1Universitätsklinikum Würzburg Deutsches Zentrum für Herzinsuffizienz Würzburg, Deutschland; 2University Hospital, University of Würzburg Department of Internal Medicine, Division of Endocrinology and Diabetes Würzburg, Deutschland
Background. A strong association exists between obesity and heart failure with preserved ejection fraction (HFpEF). Therefore, diet-induced obesity and L-NAME (LN) induced hypertension might be a valuable model for HFpEF. However, the optimal dietary composition and feeding duration required to induce HFpEF are not well established. A high fat, high fructose diet might be effective to induce obesity and an HFpEF phenotype due to its well-known high pathogenicity. Here, we compare different diets in combination with L-NAME for the induction of HFpEF in male Wistar rats.

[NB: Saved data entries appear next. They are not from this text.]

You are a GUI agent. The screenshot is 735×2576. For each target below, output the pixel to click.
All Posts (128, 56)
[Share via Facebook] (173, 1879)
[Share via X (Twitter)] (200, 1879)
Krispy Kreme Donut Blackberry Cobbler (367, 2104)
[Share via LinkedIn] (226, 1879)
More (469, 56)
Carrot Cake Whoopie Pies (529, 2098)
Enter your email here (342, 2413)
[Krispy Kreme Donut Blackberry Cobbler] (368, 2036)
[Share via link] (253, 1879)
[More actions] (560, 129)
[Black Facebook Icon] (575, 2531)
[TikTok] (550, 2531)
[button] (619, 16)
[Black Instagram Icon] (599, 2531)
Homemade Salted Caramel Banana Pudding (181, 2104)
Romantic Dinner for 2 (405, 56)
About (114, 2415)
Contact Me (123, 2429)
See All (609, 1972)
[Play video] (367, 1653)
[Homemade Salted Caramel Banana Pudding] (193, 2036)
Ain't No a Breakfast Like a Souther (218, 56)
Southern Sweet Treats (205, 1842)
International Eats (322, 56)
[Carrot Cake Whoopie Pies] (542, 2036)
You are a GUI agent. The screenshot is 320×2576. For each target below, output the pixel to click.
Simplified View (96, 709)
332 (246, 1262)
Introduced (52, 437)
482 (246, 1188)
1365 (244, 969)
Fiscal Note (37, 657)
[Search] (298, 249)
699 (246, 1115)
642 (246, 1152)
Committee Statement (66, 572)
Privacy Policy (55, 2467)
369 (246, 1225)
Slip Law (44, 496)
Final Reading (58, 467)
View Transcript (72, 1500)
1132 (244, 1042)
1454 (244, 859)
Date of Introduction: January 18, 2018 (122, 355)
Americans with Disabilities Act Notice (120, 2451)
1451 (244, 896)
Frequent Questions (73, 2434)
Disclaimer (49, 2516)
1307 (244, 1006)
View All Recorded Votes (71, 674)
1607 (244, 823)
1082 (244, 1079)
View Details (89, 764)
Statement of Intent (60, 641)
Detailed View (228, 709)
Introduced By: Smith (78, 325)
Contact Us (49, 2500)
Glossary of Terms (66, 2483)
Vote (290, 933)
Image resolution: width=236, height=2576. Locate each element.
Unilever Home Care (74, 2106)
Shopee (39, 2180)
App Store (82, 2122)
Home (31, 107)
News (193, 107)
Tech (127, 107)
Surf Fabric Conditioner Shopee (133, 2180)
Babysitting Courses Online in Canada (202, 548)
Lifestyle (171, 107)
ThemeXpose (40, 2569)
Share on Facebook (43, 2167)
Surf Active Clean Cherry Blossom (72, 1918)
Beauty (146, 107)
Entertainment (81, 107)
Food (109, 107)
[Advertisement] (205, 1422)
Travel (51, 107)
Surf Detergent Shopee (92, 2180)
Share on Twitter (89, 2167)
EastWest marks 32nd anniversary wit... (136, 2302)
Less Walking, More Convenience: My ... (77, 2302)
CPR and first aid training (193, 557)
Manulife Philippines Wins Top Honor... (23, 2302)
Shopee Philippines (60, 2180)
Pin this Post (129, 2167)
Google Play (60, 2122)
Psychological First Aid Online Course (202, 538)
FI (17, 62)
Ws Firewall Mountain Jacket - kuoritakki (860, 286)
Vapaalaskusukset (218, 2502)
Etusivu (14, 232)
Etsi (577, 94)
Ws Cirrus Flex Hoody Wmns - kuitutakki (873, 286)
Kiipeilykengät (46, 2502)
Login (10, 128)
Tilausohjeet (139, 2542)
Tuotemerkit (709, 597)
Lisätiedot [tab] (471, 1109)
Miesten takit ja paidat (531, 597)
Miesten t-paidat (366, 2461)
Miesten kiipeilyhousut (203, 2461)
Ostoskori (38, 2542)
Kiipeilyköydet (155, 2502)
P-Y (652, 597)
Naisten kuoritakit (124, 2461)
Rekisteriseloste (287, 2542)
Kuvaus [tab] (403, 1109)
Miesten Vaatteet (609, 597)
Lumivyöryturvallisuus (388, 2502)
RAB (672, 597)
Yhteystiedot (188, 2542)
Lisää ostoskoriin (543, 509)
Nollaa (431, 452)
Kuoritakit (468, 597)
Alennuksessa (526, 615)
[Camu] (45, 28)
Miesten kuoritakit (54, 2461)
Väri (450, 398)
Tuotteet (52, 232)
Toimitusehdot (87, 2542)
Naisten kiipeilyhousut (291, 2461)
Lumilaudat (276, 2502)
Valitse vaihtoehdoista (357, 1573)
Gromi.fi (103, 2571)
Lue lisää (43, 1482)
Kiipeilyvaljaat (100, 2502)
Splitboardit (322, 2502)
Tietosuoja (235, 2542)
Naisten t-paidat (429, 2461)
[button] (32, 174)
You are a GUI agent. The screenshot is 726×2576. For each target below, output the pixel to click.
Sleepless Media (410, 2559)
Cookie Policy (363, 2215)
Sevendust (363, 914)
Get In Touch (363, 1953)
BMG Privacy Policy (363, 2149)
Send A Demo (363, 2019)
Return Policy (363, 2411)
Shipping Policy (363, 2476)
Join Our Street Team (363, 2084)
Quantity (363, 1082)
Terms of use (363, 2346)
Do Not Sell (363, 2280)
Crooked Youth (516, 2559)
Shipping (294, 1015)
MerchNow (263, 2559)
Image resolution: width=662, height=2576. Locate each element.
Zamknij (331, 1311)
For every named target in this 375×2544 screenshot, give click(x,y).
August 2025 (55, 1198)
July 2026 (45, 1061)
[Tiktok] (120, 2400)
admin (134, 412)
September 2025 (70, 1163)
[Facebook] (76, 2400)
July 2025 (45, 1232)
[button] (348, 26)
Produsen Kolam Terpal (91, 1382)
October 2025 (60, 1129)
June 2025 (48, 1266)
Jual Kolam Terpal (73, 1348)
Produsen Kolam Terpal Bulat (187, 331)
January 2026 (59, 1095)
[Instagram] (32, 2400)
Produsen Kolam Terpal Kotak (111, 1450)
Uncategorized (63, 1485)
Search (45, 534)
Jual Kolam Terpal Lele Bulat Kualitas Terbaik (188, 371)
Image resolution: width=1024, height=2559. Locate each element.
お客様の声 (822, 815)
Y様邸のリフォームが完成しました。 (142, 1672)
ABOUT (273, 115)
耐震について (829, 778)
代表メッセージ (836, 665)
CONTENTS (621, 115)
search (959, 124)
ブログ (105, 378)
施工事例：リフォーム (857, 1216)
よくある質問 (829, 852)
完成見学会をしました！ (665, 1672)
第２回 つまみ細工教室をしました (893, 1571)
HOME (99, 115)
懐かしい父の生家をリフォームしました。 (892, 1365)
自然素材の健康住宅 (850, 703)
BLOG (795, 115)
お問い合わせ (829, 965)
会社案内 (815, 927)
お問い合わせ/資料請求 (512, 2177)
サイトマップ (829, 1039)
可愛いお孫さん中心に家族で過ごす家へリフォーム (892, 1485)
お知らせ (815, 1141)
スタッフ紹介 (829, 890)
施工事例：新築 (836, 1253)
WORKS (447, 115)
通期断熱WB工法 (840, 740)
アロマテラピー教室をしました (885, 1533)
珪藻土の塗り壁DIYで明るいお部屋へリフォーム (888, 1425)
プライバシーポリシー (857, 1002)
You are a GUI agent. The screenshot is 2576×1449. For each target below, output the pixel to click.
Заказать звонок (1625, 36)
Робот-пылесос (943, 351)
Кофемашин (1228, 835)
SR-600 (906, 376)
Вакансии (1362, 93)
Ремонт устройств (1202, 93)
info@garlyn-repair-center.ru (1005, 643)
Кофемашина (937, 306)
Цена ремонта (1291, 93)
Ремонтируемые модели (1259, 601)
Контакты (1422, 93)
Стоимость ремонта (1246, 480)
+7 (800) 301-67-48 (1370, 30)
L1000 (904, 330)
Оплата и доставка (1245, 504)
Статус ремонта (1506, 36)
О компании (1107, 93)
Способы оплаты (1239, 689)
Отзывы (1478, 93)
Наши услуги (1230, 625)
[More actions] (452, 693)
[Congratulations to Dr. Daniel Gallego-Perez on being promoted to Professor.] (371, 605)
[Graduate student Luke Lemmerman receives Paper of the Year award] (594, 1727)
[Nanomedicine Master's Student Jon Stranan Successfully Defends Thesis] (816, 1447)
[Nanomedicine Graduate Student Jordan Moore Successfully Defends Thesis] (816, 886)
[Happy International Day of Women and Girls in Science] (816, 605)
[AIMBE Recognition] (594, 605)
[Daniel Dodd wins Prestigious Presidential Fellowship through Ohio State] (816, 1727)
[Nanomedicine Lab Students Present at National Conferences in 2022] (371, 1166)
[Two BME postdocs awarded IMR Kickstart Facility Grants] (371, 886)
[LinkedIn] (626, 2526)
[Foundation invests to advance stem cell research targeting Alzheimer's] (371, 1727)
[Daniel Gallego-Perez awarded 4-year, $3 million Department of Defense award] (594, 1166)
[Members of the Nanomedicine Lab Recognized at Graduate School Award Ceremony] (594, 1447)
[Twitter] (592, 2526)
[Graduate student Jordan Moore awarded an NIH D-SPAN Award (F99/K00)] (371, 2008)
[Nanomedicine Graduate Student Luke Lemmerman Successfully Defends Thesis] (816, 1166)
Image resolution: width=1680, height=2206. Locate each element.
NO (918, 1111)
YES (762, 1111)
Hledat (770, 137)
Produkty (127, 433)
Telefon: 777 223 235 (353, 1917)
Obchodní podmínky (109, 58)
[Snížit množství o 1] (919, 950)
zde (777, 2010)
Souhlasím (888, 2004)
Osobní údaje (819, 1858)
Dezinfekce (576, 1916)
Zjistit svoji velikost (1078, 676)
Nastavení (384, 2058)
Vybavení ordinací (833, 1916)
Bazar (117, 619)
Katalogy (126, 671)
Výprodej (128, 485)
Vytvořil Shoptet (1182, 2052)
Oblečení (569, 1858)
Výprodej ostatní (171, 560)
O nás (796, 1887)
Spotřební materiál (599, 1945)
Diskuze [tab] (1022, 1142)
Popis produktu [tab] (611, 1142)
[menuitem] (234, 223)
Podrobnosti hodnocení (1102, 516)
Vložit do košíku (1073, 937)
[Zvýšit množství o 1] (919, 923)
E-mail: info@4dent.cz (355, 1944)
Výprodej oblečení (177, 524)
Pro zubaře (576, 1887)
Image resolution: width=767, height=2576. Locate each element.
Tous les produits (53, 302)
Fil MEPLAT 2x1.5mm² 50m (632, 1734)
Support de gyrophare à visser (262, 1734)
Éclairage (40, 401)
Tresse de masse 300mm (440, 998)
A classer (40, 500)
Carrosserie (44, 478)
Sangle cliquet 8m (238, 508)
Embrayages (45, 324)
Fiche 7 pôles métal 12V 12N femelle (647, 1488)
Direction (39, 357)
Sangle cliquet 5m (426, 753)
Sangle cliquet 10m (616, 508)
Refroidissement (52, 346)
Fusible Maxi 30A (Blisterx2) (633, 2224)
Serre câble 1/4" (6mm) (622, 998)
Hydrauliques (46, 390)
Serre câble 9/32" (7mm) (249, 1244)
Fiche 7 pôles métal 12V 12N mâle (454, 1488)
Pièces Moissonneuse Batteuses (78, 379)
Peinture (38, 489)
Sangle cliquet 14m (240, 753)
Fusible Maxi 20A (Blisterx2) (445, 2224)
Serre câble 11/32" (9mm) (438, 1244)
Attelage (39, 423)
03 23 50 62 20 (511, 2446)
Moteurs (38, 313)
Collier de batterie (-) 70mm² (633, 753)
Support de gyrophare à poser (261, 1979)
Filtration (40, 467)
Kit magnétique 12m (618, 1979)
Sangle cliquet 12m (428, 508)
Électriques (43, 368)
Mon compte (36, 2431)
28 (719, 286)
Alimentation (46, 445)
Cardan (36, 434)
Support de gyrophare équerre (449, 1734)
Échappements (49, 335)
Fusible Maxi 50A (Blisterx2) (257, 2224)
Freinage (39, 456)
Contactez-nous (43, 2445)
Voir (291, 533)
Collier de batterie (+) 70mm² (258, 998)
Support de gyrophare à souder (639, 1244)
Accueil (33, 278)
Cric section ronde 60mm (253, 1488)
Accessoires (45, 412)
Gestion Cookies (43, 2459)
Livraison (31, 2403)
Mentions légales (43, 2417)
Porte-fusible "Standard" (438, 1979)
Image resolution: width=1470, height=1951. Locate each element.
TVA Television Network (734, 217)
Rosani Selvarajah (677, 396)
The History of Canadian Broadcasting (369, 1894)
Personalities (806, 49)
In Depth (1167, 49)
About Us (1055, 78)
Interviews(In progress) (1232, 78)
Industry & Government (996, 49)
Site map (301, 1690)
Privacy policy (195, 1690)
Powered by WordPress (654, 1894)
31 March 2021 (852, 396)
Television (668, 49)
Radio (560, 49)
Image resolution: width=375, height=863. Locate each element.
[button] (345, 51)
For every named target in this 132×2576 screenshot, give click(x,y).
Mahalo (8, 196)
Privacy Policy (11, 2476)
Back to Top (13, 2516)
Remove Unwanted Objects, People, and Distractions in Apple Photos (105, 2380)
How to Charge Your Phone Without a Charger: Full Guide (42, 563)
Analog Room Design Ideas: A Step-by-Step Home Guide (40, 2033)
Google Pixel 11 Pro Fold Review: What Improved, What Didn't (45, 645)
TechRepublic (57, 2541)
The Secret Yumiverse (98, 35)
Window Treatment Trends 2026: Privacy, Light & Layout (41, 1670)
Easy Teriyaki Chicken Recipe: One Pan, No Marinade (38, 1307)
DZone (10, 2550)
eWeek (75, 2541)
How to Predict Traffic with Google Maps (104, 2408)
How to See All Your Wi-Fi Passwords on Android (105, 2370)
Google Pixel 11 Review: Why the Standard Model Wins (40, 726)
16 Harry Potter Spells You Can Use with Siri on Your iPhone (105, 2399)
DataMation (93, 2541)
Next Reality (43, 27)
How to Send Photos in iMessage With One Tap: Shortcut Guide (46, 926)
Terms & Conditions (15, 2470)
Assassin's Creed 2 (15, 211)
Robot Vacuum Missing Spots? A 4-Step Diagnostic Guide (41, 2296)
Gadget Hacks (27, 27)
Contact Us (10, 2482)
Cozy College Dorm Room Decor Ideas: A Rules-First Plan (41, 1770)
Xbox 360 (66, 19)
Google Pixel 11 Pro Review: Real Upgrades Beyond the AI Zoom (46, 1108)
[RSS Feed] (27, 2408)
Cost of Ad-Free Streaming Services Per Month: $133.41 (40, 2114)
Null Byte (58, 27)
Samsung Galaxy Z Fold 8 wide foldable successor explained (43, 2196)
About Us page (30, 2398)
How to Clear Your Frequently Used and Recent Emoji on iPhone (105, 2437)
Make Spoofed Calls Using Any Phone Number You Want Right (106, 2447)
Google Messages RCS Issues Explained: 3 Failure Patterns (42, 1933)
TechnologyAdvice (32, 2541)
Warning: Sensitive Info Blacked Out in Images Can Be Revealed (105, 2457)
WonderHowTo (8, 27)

Methods and results Since excitation-contraction (EC) coupling in mice is quite different to humans, we used male Wistar rats, where EC coupling is more similar to humans. The control group was fed a standard chow alone (Con), and three groups received L-NAME in the drinking water (0.25mg/ml) plus either standard chow (L-NAME), a high fructose but low fat diet (LFD/L-NAME) or a high fructose/high fat diet (HFD/L-NAME). Rats on HFD could choose after 8 weeks between HFD and LFD. After 16 weeks, cardiac ventricular myocytes (at least n=33 from n=3 animals per group) and mitochondria (from n=4-8 hearts per group) were isolated. Only in the HFD/L-NAME group, a substantial increase in plasma BNP was observed, indicating the development of heart failure. Sarcomere length, cytosolic Ca2+ (Indo1, AM) and mitochondrial redox state (autofluorescence of NAD(P)H and FAD), membrane potential (TMRM), and ROS (DCF) in myocytes using an automatic Ionoptix fluorescence setup was measured. Pacing at 0.3 Hz, followed by β-adrenergic stimulation and increasing stimulation rate at 3 Hz for 3 minutes was used to subject cardiac myocytes to a physiological stress regimen. Only the rats of the HFD/L-NAME group showed diastolic dysfunction with preserved fractional shortening, increased diastolic and systolic [Ca2+] and Ca2+ transient amplitude. In this group, the mitochondrial redox state was clearly oxidized, while mitochondrial membrane potential was more negative and stable and less ROS were produced compared to all other groups. L-NAME and LFD/L-NAME were comparable to the Con-group. The L-NAME group showed a mild oxidation of the mitochondrial redox state, while the membrane potential was more negative. In isolated mitochondria, mitochondrial respiration, Ca2+-retention capacity using Calcium-Green, mitochondrial membrane potential using TMRM and H2O2 production using AmplexRed was examined. In the presence of pyruvate/malate as substrates, but not with fatty acids, HFD/L-NAME showed reduced mitochondrial resipiration compared to L-NAME. Mitochondrial membrane potential was more stable in HFD/L-NAME vs. L-NAME and vs. LFD/L-NAME in the presence of pyruvate/malate, but not fatty acids. Ca2+-retention capacity was not different between groups. H2O2 production was not different between all groups, independent of the given substrate.
Conclusions Only the combined treatment of rats with HFD and L-NAME is sufficient to generate calcium mishandling and mitochondrial dysfunction typical for HFpEF. L-NAME induced a mild energetic deficit without hampering contraction and Ca handling. Interestingly, rats on LFD with L-NAME did not differ from healthy controls.